» **YOUR INSTRUCTIONS**
Each line from the start of the data below through the one containing "Given: Click the PointingPoker.org" must be reproduced exactly.

» **Source records**
↓↓↓

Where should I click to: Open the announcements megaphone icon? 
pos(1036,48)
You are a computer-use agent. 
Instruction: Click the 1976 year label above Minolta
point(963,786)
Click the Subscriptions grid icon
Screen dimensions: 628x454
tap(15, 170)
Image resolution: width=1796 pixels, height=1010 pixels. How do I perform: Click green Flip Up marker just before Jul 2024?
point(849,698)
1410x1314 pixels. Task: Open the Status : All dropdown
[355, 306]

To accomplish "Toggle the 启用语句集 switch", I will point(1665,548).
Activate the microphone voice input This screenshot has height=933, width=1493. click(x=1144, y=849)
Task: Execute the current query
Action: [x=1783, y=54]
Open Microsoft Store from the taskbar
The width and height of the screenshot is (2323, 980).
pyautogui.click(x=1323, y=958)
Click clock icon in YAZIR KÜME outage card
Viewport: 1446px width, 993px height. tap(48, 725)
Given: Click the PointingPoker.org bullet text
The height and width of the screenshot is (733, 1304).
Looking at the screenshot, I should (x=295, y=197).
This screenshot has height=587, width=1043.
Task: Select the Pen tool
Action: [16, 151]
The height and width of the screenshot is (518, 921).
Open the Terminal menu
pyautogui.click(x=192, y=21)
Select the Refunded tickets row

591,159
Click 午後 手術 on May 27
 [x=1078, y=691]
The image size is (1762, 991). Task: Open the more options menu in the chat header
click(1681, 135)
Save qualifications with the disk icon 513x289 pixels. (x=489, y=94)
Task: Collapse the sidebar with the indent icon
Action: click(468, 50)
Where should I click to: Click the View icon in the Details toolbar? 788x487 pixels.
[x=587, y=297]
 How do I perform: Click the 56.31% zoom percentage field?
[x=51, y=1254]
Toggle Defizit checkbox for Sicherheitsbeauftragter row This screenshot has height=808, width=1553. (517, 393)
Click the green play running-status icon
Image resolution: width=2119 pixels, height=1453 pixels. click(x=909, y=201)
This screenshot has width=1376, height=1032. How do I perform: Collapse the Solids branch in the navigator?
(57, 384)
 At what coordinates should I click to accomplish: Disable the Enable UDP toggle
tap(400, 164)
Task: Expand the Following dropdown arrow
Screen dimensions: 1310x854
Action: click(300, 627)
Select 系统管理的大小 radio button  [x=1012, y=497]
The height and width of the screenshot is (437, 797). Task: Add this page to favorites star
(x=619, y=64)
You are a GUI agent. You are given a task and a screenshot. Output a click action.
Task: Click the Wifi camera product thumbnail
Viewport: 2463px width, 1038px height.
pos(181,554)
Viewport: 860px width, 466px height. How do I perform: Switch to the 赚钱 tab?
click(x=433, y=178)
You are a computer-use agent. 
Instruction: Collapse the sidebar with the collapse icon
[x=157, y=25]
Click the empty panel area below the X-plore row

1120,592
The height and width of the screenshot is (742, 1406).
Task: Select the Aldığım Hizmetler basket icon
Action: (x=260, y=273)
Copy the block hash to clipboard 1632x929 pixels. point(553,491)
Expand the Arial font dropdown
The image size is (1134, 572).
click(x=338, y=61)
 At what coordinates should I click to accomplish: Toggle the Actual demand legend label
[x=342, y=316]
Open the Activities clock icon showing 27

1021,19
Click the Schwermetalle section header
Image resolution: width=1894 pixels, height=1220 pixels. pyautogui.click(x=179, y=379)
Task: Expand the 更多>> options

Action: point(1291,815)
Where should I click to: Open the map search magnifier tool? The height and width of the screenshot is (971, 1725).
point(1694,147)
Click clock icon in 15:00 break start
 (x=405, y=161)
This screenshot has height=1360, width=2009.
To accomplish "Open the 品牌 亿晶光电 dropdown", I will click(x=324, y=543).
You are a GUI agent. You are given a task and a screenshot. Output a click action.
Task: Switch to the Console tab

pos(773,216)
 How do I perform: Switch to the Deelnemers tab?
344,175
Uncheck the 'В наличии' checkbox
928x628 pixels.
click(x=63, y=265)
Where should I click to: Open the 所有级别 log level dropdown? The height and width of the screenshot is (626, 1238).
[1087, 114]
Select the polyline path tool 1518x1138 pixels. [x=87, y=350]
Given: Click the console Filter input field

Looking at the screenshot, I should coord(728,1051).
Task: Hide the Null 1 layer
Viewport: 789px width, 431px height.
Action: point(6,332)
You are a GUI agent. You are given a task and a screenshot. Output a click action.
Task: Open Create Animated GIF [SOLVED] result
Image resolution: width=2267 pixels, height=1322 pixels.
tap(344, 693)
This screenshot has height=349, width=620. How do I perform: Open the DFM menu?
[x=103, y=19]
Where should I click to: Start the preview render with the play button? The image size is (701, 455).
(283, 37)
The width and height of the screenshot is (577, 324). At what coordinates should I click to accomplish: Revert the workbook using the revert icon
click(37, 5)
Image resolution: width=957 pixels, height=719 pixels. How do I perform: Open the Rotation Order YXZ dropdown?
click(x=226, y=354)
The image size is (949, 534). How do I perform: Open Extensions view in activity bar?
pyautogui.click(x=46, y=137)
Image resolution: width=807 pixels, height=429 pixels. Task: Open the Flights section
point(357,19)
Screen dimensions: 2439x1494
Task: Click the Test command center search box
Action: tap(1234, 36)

↑↑↑

» **RESULT**
Where should I click to: Open the announcements megaphone icon? 
pos(1036,48)
You are a computer-use agent. 
Instruction: Click the 1976 year label above Minolta
point(963,786)
Click the Subscriptions grid icon
Screen dimensions: 628x454
tap(15, 170)
Image resolution: width=1796 pixels, height=1010 pixels. How do I perform: Click green Flip Up marker just before Jul 2024?
point(849,698)
1410x1314 pixels. Task: Open the Status : All dropdown
[355, 306]

To accomplish "Toggle the 启用语句集 switch", I will point(1665,548).
Activate the microphone voice input This screenshot has height=933, width=1493. click(x=1144, y=849)
Task: Execute the current query
Action: [x=1783, y=54]
Open Microsoft Store from the taskbar
The width and height of the screenshot is (2323, 980).
pyautogui.click(x=1323, y=958)
Click clock icon in YAZIR KÜME outage card
Viewport: 1446px width, 993px height. tap(48, 725)
Given: Click the PointingPoker.org bullet text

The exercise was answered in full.